> _Exercise aim_: Copy out every line of the records where the string "site" occurs.

------------------------

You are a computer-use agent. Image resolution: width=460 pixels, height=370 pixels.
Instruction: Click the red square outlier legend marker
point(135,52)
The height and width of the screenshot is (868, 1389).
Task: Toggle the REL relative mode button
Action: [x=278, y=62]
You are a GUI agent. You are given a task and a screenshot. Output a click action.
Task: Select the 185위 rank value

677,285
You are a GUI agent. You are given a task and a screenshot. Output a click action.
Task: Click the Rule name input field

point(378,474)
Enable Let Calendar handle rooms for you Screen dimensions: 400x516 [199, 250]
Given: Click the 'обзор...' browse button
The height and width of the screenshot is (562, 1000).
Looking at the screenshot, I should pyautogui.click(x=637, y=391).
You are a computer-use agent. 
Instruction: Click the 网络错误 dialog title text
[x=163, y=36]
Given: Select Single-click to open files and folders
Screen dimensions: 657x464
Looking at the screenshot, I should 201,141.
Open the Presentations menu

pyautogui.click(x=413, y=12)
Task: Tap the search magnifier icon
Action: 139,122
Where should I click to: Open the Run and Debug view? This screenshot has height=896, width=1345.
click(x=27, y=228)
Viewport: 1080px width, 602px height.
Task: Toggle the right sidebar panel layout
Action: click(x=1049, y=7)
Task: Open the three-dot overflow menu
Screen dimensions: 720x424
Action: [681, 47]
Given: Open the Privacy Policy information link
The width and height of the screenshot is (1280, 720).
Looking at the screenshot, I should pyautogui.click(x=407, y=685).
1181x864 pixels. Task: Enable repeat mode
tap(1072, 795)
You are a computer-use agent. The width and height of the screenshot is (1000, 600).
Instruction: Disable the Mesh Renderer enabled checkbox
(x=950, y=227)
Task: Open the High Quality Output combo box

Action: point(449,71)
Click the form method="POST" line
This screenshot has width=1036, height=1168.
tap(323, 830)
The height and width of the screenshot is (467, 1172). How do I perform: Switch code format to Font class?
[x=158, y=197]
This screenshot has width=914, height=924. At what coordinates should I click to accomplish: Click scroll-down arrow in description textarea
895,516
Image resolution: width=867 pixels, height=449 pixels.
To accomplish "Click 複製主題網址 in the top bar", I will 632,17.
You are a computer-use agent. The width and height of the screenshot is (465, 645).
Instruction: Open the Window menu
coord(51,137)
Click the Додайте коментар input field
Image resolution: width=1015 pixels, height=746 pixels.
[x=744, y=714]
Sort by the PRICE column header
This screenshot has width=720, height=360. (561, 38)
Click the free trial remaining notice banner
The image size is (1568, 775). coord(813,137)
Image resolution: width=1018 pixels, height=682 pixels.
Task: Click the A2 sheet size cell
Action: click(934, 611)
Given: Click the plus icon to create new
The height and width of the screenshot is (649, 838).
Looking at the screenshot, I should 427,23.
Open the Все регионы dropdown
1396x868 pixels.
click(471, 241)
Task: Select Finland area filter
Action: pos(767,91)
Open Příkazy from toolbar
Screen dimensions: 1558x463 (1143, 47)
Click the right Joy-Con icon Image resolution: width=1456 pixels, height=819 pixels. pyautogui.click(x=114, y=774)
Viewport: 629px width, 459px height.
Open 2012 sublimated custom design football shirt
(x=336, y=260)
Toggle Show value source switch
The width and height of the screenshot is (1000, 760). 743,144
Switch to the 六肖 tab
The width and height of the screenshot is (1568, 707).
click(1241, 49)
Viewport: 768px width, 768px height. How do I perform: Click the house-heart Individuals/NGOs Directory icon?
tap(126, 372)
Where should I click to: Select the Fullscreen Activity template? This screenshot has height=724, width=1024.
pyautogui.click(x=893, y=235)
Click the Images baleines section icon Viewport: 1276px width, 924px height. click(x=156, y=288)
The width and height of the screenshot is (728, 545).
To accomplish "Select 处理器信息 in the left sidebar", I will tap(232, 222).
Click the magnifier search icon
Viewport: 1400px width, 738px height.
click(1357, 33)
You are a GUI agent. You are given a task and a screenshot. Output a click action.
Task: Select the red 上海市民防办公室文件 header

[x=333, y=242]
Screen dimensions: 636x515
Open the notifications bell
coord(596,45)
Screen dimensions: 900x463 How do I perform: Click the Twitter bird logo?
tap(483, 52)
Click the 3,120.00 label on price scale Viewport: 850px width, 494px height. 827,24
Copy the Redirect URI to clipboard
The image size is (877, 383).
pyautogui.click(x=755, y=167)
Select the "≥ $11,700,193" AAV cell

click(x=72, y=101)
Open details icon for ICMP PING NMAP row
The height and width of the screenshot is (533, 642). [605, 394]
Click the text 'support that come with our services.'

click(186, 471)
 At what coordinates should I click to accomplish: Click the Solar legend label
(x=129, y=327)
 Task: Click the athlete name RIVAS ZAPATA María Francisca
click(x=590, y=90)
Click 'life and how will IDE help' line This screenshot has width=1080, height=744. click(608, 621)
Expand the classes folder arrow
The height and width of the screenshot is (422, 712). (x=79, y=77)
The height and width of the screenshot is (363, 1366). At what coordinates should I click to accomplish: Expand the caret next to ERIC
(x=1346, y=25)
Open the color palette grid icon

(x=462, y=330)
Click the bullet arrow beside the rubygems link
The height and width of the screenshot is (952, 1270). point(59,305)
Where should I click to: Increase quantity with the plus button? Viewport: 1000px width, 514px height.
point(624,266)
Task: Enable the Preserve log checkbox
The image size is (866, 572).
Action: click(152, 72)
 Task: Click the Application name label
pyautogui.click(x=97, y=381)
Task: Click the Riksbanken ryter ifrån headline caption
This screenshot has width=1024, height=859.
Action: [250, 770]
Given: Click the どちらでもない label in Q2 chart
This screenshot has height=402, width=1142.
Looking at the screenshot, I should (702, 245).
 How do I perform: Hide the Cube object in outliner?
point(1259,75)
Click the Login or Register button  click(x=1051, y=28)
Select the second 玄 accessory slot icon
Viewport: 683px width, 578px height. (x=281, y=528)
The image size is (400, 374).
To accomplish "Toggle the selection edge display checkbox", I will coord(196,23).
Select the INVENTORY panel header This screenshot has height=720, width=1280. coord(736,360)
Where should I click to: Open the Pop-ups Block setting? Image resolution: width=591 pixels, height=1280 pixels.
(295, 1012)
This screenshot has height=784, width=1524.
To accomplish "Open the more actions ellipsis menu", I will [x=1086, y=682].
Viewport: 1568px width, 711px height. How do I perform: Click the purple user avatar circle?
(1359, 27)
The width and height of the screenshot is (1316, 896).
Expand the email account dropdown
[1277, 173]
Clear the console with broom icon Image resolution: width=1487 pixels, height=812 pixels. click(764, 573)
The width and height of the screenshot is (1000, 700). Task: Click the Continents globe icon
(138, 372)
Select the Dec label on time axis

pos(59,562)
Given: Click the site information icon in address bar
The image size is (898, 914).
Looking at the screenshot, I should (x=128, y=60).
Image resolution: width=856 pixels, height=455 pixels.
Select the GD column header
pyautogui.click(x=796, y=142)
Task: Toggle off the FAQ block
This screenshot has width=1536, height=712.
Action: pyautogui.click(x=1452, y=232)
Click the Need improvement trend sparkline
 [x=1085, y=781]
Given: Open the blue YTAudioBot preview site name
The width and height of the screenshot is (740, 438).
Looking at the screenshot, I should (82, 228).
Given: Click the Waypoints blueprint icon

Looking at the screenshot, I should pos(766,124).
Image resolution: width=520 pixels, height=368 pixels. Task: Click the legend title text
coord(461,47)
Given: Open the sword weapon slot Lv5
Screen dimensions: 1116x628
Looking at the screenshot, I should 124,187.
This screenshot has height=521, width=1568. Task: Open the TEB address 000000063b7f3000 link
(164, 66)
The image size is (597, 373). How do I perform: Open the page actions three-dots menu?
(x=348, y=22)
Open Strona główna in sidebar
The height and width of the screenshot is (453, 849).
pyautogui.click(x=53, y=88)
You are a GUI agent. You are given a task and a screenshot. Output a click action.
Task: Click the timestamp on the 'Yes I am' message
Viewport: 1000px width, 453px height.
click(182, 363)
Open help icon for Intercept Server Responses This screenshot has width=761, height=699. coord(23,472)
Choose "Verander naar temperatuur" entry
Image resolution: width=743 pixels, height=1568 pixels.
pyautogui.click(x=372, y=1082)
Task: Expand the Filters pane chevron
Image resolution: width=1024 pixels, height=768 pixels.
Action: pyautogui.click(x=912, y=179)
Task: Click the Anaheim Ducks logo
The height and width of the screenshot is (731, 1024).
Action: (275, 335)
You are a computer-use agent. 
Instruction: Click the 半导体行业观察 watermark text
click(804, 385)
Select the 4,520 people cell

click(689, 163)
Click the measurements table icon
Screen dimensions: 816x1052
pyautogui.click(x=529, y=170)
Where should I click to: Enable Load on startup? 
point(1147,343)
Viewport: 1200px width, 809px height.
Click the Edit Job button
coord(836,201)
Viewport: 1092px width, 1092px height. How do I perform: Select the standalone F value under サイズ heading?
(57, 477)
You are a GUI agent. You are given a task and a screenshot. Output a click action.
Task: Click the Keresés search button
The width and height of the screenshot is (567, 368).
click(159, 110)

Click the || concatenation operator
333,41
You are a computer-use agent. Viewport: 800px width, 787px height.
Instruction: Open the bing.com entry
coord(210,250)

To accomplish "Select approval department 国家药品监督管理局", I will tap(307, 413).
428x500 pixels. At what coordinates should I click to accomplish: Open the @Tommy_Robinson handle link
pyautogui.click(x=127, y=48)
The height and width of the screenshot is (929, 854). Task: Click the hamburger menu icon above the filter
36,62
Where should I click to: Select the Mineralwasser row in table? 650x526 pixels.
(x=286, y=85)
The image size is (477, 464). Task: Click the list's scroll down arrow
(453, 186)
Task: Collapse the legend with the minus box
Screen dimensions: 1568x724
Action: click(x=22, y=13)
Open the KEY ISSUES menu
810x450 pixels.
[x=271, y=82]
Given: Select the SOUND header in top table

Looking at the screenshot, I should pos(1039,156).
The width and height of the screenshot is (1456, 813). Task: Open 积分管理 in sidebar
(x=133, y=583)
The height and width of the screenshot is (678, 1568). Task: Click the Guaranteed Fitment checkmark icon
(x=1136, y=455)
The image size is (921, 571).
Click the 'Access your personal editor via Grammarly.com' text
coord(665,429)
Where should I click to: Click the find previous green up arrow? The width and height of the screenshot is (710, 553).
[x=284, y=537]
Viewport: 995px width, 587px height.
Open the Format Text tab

------------------------

> _Written response_:
Given: Click the site information icon in address bar
Given: Open the blue YTAudioBot preview site name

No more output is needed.